To: Electronic Telegraph <et.letters@telegraph.co.uk>
Re: The "rat race" and global warming
Date: Wed, 29 Nov 2000
 
 

Dear Sir/Madam,

What went on between John Prescott and his French counterpart, Dominique Voynet, in the early hours of Saturday morning in the Hague, resulting in failure to reach an agreement on emissions of greenhouse gases, casts
a revealing light on the neglected source of most of our problems:  the fact that we are living in a manmade rat race (French anger at 'macho' Prescott, 28 November 2000).

Dominique Voynet is obviously not so well adapted to the rat race as John Prescott, who reproaches her for being tired and unable to cope with the complexities of the negotiations in the early hours of the morning - a time when rats are naturally wide awake, but anyone with a more human disposition is in need of sleep.
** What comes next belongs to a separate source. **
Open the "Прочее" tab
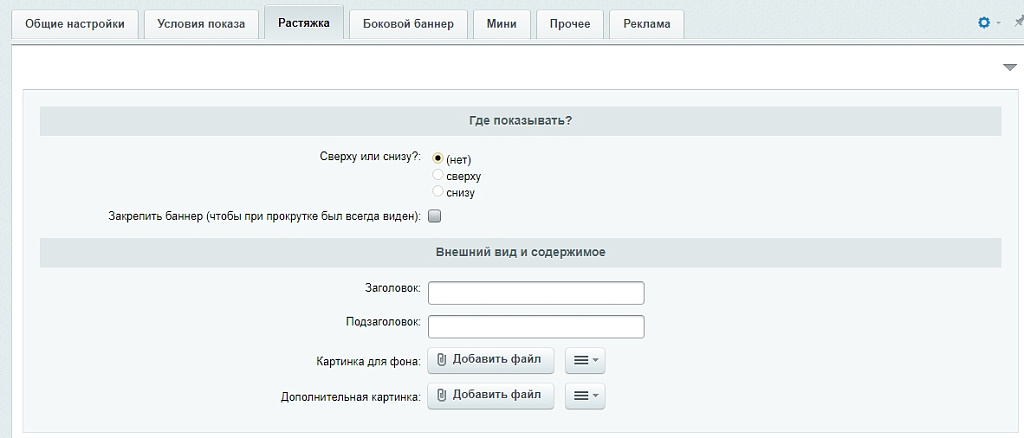Viewport: 1024px width, 438px height. tap(569, 25)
Negotiating this vitally important agreement under such stress was absurd and irresponsible.

Why is life a rat race?
Because so many of us behave like rats.
And why do we behave like rats?
Because life is a rat race . . . .

This is a viscous circle that we need to break out of, because the rat race and the rat-like human behaviour that drives it are responsible more than anything else for the damage we are doing to our planet's environment (Earth's life-supporting ecosystems) and climate.

There can be no sustainability (= survival) without an end to the rat race.

And there may even be other advantages - apart from survival - in turning away from rat-like behaviour and behaving - and perhaps becoming - more like human beings.